My latest snap of cravings for Indian food hit a couple weeks ago, and because I haven’t learned anything over my two stints in the East Village, we ordered in from a restaurant on 6th Street and received puddles of oily, listless and weakly spiced curries that we dragged our way through only to be rewarded with bellyaches. Also, regret. I have an archive of Indian recipes I make several times a year, that I crave like clockwork as soon as we hit a cold snap and never disappoint, a cabinet full of robust rust and mustard-colored powders and seeds and yet I let someone else put lackluster chana masala in our bellies.
I’ve made a slew of chana masalas — a Northern Indian chickpea stew with tomatoes — but none have made their way to you because while they’ve all been edible, with bowls licked clean as there are exactly no intersections of chickpeas and tomatoes that I won’t gobble down, I had yet to find The One. Many were closer to a spiced tomato sauce with chickpeas in it; few had the spice assault I was looking for and none had that thing, a sour note, you find in great Indian food but is more elusive to American home cooks with a curry habit.
And then on Saturday night, we finally hit the ball out of the park. A Madhur Jaffrey recipe, with a little tweaking, was exactly what I kept hoping to find in the pot after cooking my way through onion, garlic, ginger, hot peppers and a very long list of spices but had yet to find: chickpeas in the center field, untimid flavor and a sour punch that both comforts you on a brittle 25 degree day but also wakes you from hibernation. We served it, as always, with my favorite Indian-Spiced Potatoes and Cauliflower, some long-grained rice, wedges of toasted store-bought onion flatbread and oh, this too: I was digging in the fridge and came across the remaining Toasted Cumin Crème Fraîche from last month’s Black Bean Soup and whisked it into some whole milk yogurt for a delicious raita-like compliment to the chickpeas.
We stayed in and hung out with Crazy Hairs. We had beer and two guests. If this is the new Saturday night routine, I could get used to it.

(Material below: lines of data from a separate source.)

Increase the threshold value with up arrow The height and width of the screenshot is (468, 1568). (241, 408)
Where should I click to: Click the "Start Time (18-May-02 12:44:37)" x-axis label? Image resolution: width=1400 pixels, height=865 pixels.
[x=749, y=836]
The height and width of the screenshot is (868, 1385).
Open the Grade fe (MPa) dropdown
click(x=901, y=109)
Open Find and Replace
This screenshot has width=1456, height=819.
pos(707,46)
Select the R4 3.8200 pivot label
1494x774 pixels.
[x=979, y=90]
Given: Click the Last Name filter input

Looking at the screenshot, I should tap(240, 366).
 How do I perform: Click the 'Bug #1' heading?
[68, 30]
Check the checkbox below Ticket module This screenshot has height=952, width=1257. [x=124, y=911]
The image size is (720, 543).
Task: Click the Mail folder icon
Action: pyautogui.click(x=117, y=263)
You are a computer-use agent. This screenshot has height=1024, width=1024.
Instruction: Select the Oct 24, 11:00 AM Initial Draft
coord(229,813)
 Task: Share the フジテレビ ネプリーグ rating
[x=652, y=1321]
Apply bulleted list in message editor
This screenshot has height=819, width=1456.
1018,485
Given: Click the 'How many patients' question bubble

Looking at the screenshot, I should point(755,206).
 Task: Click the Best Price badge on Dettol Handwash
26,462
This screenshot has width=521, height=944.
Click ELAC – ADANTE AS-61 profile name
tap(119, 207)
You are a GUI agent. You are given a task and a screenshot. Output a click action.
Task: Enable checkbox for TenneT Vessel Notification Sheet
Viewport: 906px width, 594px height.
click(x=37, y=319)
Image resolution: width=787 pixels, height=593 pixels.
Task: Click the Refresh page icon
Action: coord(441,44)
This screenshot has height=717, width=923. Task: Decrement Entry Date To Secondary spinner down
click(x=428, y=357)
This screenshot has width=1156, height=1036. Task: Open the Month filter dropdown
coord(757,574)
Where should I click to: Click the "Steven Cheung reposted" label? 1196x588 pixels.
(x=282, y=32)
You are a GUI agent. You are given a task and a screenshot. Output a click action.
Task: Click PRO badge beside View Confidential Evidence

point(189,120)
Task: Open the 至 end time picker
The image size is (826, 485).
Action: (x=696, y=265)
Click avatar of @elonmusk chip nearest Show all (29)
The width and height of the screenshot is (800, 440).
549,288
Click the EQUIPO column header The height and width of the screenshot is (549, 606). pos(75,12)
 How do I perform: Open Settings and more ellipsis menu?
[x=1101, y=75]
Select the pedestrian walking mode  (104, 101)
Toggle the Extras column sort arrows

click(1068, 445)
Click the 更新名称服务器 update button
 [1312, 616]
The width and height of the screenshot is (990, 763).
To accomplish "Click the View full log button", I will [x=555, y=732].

About buying spices: If you’re anything like I was a few years ago, you love Indian food but are intimidated by the long list of spices in the recipes that you might not have and the expense of picking them up. Here’s my suggestion: do it. Buy them. Invest. If you like this food, you will be thrilled that you can cook quality Indian food at home as it strikes your fancy, often from items in your own pantry. Although the spices are an initial investment, the price of the remaining ingredients in Indian recipes (and especially the ones on this site) to be among the most affordable, largely dried beans and lentils, onions and rice — these recipes are a great way to stay on budget.
Adapted from a Madhur Jaffrey recipe, which was adapted over here because much to my frustration, I own two Madhur Jaffrey books and this is in neither
This is an intensely spiced bright orange chana masala with a sourish bite that reminded of us the best restaurant versions we’ve tasted. I’m thrilled to finally have a good recipe for it at home.
The major changes I made were simplifying the addition of spices, adding more tomatoes and oh, the recipe calls for a tablespoon of amchoor powder, which I did not have. I looked it up and learned that it was dried unripe mango powder (which sounds so delicious to me, I’m buying it next time I go to Kalustyan’s, who also sells it online), which is clearly a sour flavor, so I upped the lemon juice i used instead. The dish had a nice sour snap at the end, so I will presume this is a good swap.
1 tablespoon vegetable oil
2 medium onions, minced
1 clove garlic, minced
2 teaspoons grated fresh ginger
1 fresh, hot green chili pepper, minced
1 tablespoon ground coriander
2 teaspoons ground cumin
1/2 teaspoon ground cayenne pepper (I used a quarter of this because my cayenne is extremely hot)
1 teaspoon ground turmeric
2 teaspoons cumin seeds, toasted and ground
1 tablespoon amchoor powder (see note)
2 teaspoons paprika
1 teaspoon garam masala
2 cups tomatoes, chopped small or 1 15-ounce can of whole tomatoes with their juices, chopped small
2/3 cup water
4 cups cooked chickpeas or 2 (15-ounce) cans chickpeas, drained and rinsed
1/2 teaspoon salt
1/2 lemon (juiced) (see note; I used a whole lemon to swap for the amchoor powder)
Heat oil in a large skillet. Add onion, garlic, ginger and pepper and sauté over medium heat until browned, about 5 minutes. Turn heat down to medium-low and add the coriander, cumin, cayenne, turmeric, cumin seeds, amchoor (if using it), paprika and garam masala. Cook onion mixture with spiced for a minute or two, then add the tomatoes and any accumulated juices, scraping up any bits that have stuck to the pan. Add the water and chickpeas. Simmer uncovered for 10 minutes, then stir in salt and lemon juice.
Eat up or put a lid on it and reheat it when needed. Curries such as this reheat very well, later or or in the days that follow, should it last that long.